**Exercise details:**
Select, from the material below, each line with "Given" in it.

**Data shown:**

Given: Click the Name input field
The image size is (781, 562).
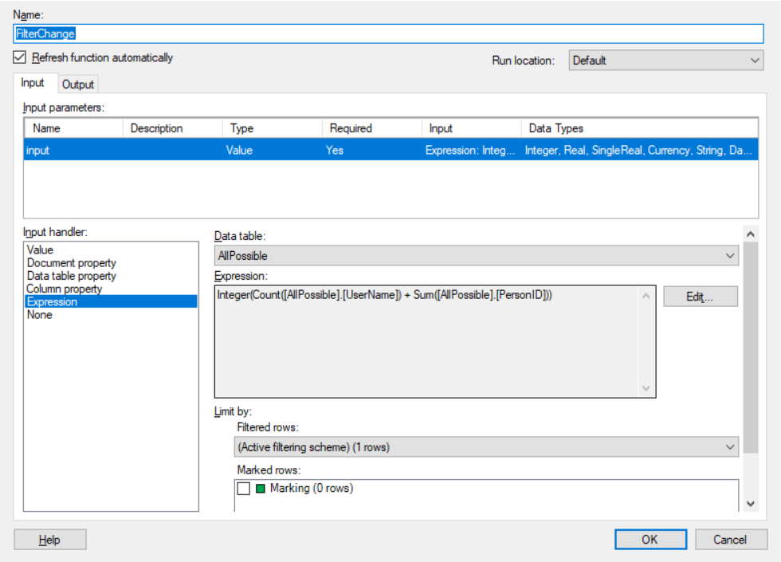Looking at the screenshot, I should coord(389,34).
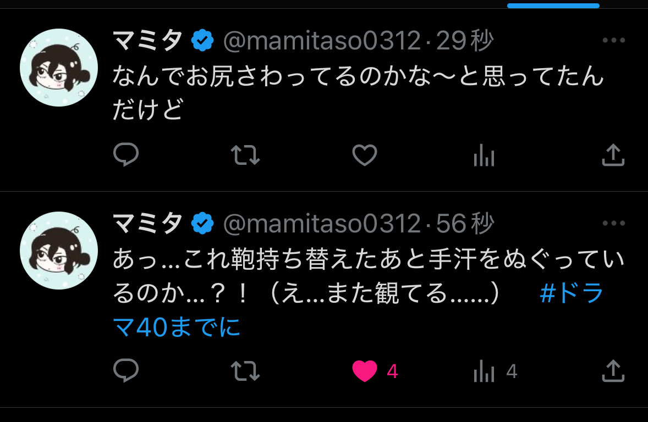Reply to the 56-second-old tweet

tap(125, 370)
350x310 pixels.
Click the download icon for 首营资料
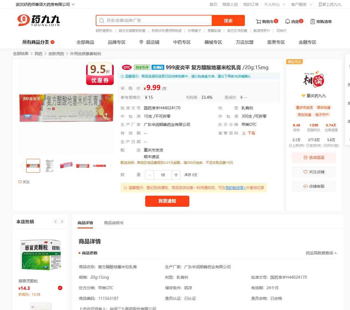(x=244, y=133)
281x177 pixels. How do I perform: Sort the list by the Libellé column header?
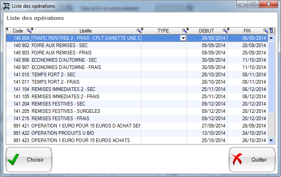tap(85, 31)
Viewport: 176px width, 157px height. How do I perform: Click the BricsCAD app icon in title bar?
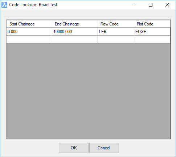point(4,5)
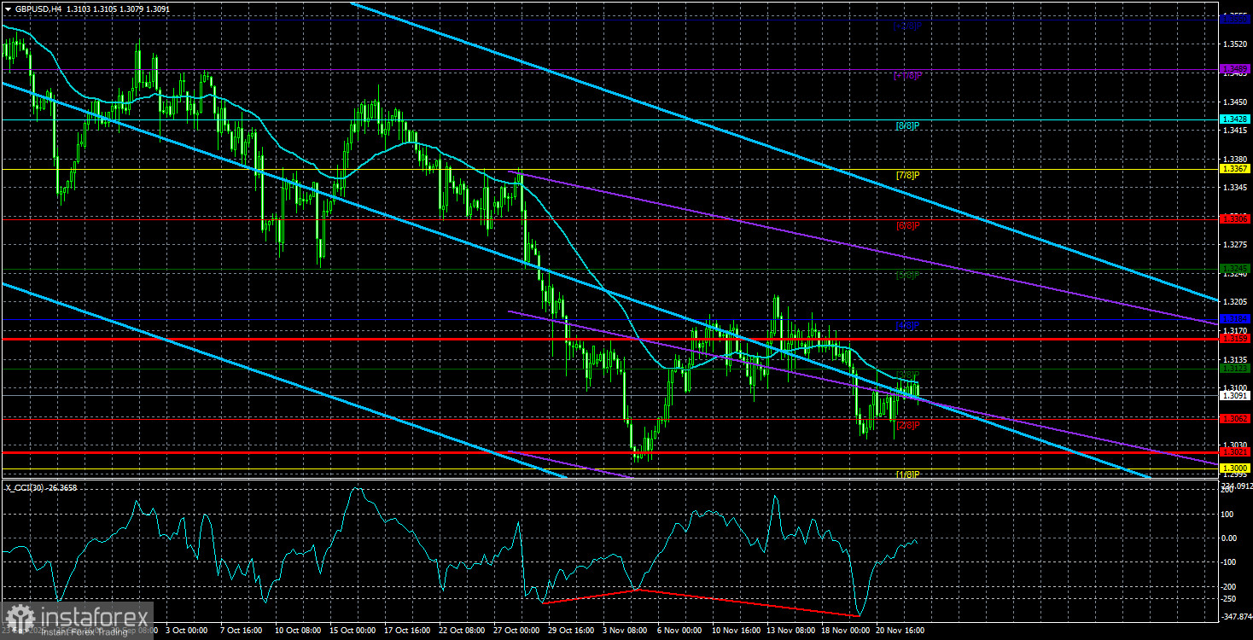Click the yellow 1/8P Murrey level label

pyautogui.click(x=906, y=473)
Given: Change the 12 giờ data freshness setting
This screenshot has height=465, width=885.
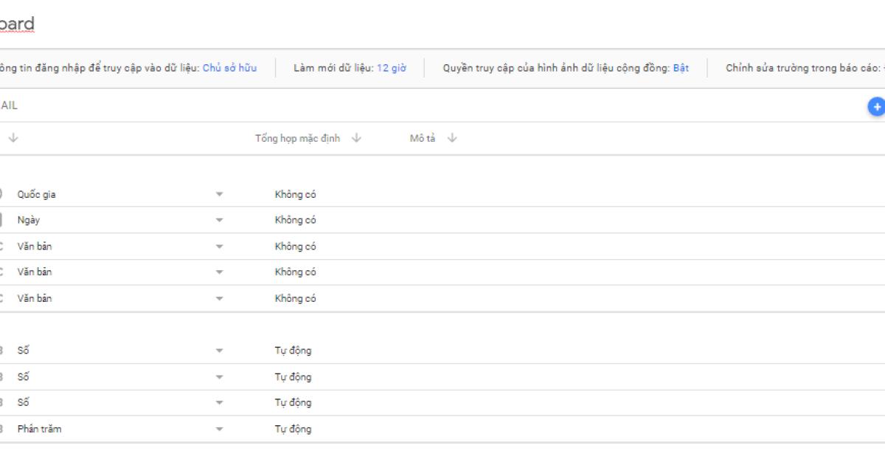Looking at the screenshot, I should pyautogui.click(x=391, y=68).
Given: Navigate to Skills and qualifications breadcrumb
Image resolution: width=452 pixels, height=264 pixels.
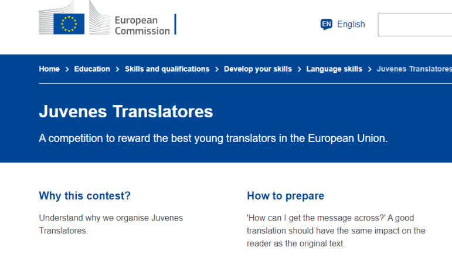Looking at the screenshot, I should click(x=167, y=69).
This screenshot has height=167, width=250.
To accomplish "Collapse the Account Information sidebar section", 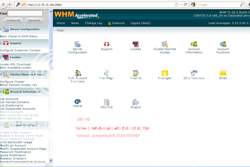I will [x=1, y=92].
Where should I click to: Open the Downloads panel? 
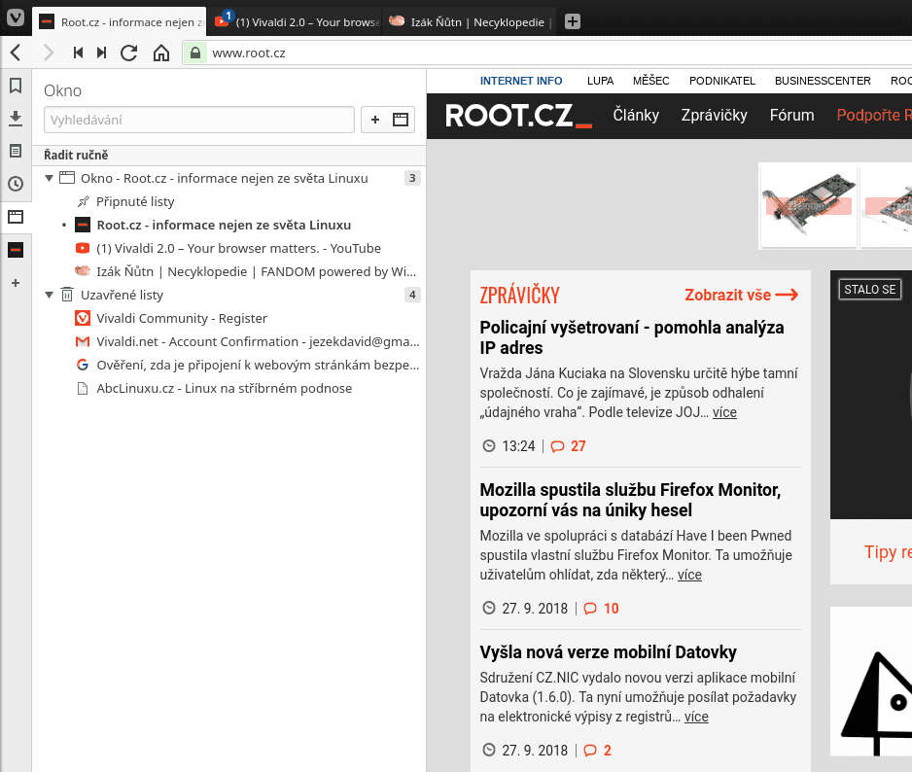click(x=15, y=118)
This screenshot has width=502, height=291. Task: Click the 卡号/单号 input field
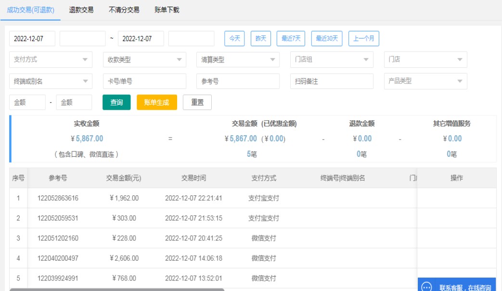pyautogui.click(x=144, y=81)
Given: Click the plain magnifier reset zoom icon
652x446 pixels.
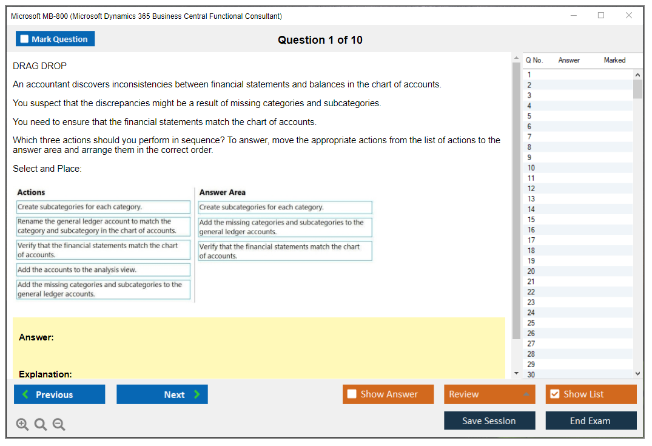Looking at the screenshot, I should 40,424.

**Response to this exercise:**
Given: Click the Name input field
Given: Change the 12 giờ data freshness setting
Given: Navigate to Skills and qualifications breadcrumb
Given: Click the plain magnifier reset zoom icon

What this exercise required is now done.